📐 [archived] Deming versus simple linear regression

All courses that somehow covered regression models were starting almost in the same way: given bunch of $y$’s and $x$’s points, one needs to predict a value of $y$ for a certain $x$. Sounds quite easy. Without utilizing any statistical assumptions, we can just find the line, which is in a way closest to those points (best fit line).

Disclaimer: This post is outdated and was archived for back compatibility: please use with care! This post does not reflect the author’s current point of view and might deviate from the current best practices.

So the model is as follows:

\[y \approx \beta_0 + \beta_1 x\]

Then typically a professor of a course leads to idea of minimizing the distances between observed variables and the fitted ones, i.e.:

\[\sum_{i=1}^n(y_i - (\beta_0 + \beta_1 x_i))\]

But those distances might be both positive or negative. Thus, we need to use the absolute values, or equivalently squaring those distances, which eases the optimization problem:

\[\sum_{i=1}^n(y_i - (\beta_0 + \beta_1 x_i))^2\]

Minimizing this term yields so-called linear or more commonly ordinary least squares (OLS) estimates.

So far, we did not use any of statistical assumptions. Of course due to world imperfection the relation between $y$ and $x$ is not exact and incorporates errors. These errors are modeled by the presence of randomness. Let’s define the other model, which includes a random term referred as error or disturbance term:

\[y = \beta_0 + \beta_1 x + \epsilon\]

Imposing assumptions on $\epsilon$ the theoretical distribution of $y$ is known. If, furthermore, one has a sample, it is possible to utilize a powerful machinery of maximum likelihood estimation (MLE) method. It turns out that with several assumptions (homoscedastic, normal and uncorrelated errors) MLE is identical (!) to OLS (see Bradley 1973). I do not about you, but this fact shows the whole beauties of mathematics to me.

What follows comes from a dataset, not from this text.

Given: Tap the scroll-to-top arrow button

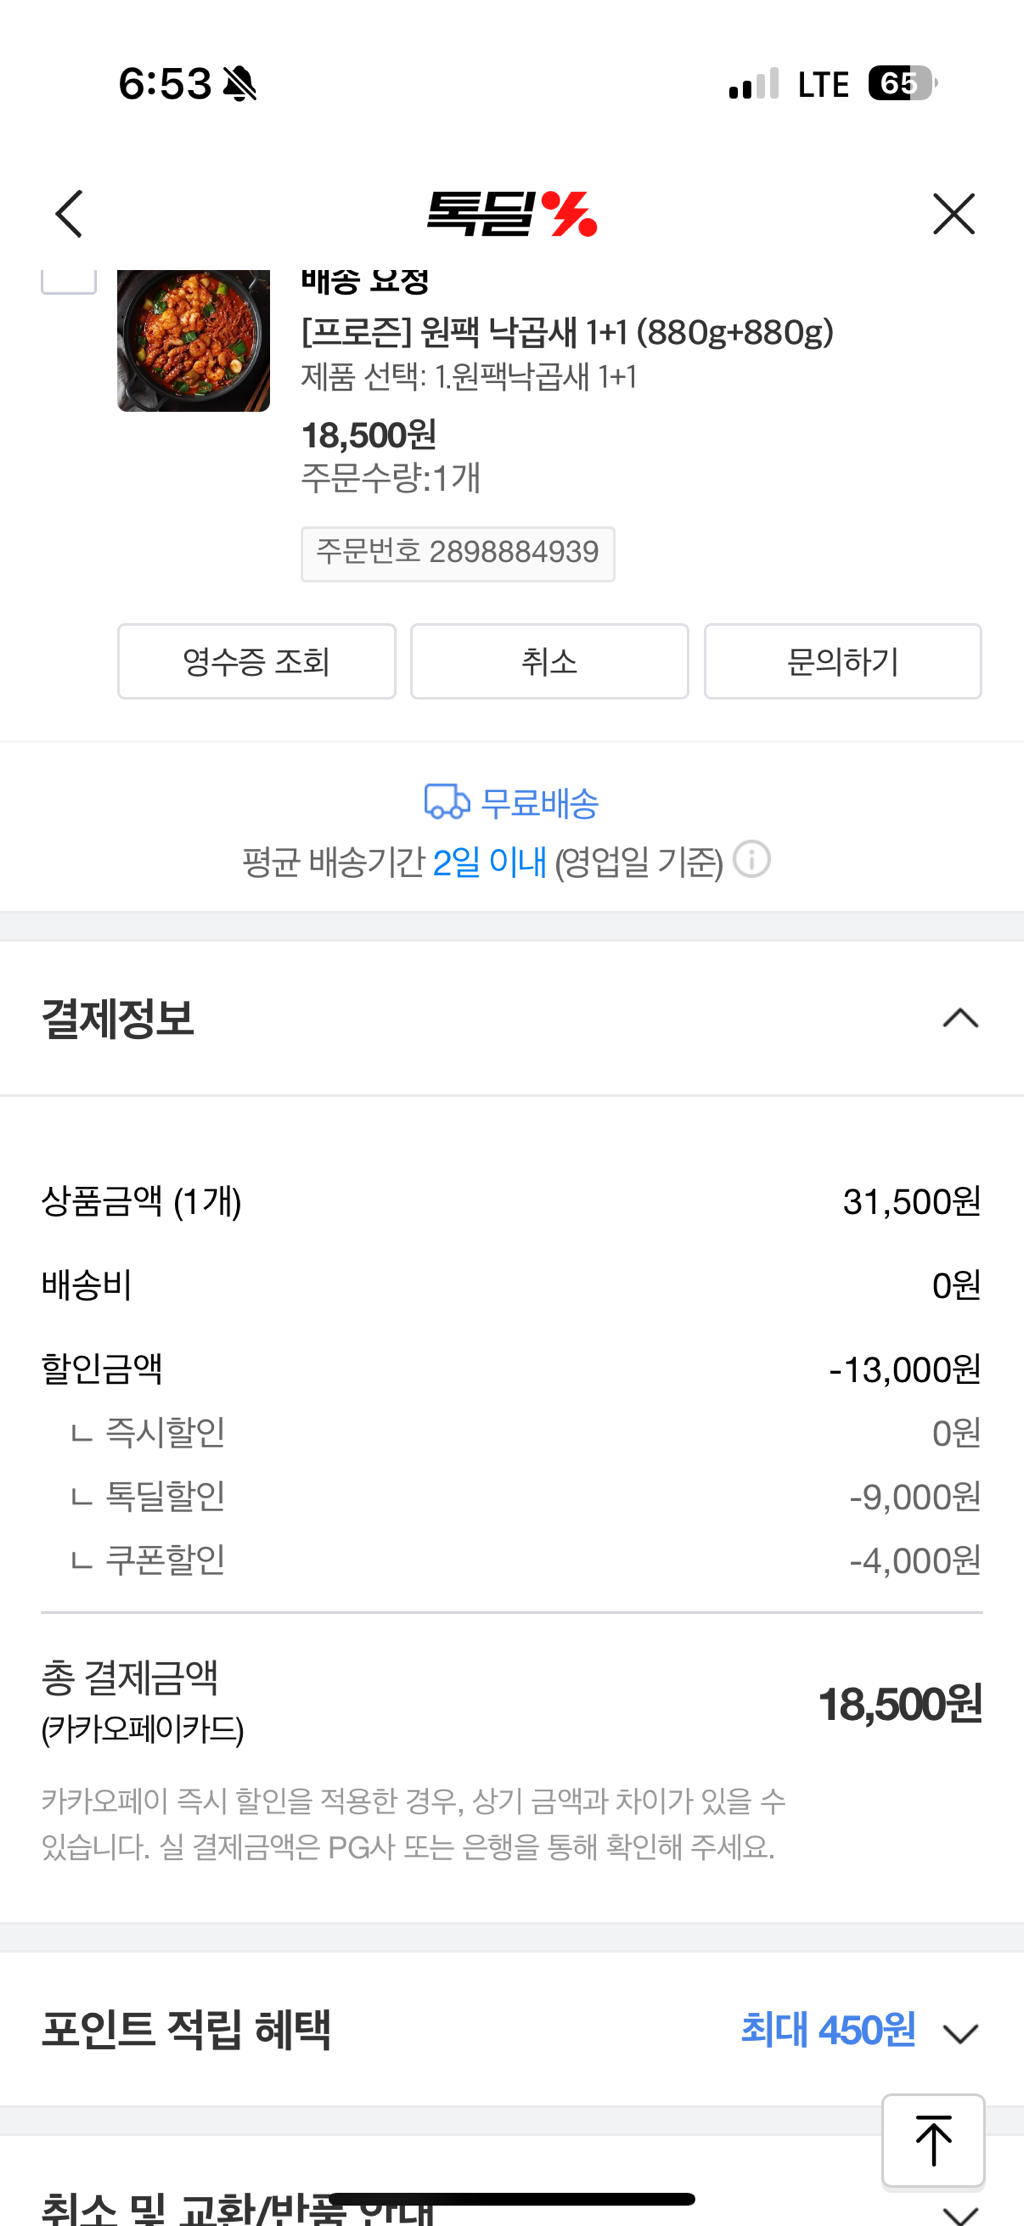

So far so good, but let’s step back for a second and check ourselves. Minimizing the distances between observed variables and the fitted ones sounds very good, but wait a second… That’s how the vertical distance defined, not the orthogonal. By definition, the shortest distance between a point and a line is actually orthogonal distance, not the vertical one, which is minimized by the OLS (see illustration below).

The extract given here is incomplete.